# What happens to Fido when you break down in France?



## KeithChesterfield (Mar 12, 2010)

This question was asked on Tripadvisor and I wondered if anyone had broken down when abroad and had to be brought back by recovery services - 

'Has anyone had any experience of driving with dogs in France for holidays?

We've done this before and are due to spend a couple of weeks again shortly, but it has occurred to me that our European vehicle breakdown cover does not cover dogs, i.e. in the event our car breaks down and can't be fixed, humans will be brought back to UK if necessary, but technically the dogs would not. Dogs are also insured for health issues with a UK insurance company but once again it does not seem to cover the possibility of getting our dogs back.'


Any thoughts or experiences of this?


----------



## javea (Jun 8, 2007)

This was posted on another forum but I have not checked with ADAC.
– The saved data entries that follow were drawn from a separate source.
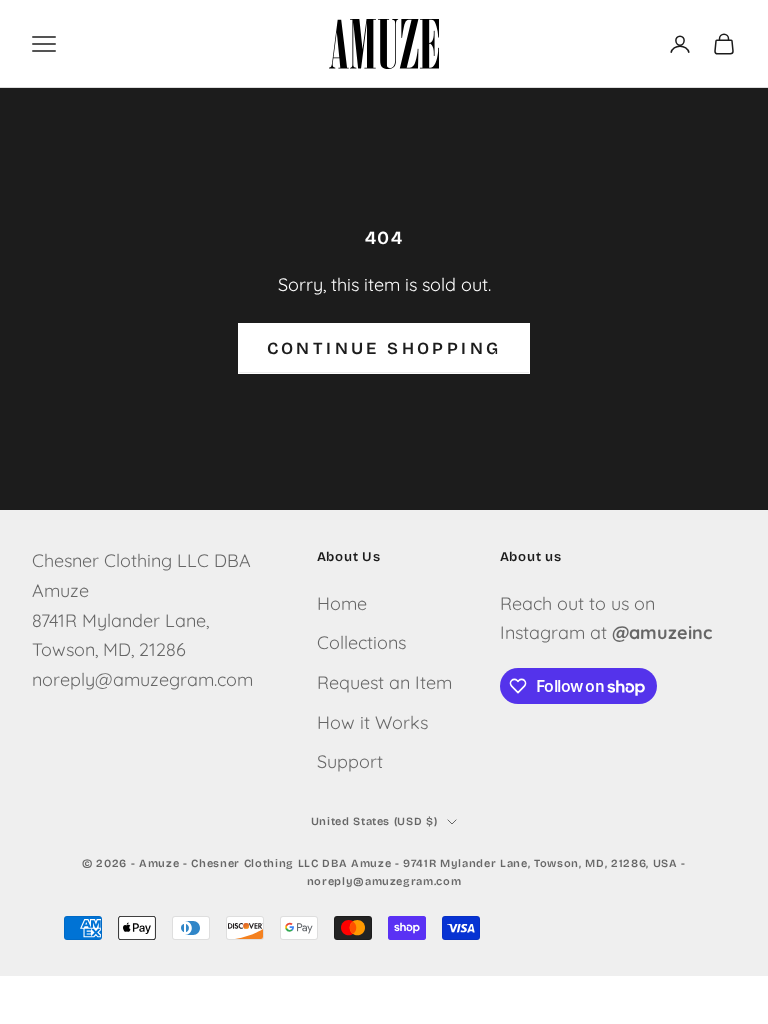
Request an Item (384, 682)
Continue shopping (384, 348)
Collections (361, 642)
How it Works (372, 722)
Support (350, 761)
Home (342, 603)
I had a caravanner contact me last week he had 3 dogs and when he checked cover for dogs he could only get cover to European port and from the UK port to home. Nothing for getting 3 dogs across the channel. He asked ADAC and they said they would cover the whole way for all three dogs, him and his wife including The Channel Crossing.. 

Mike


----------



## 91502 (May 1, 2005)

Hi
When my parents broke down n France they were given a hire car ( had to swap it at Calais ) and thevMH arrived 10 days later on a recovery truck.
James


----------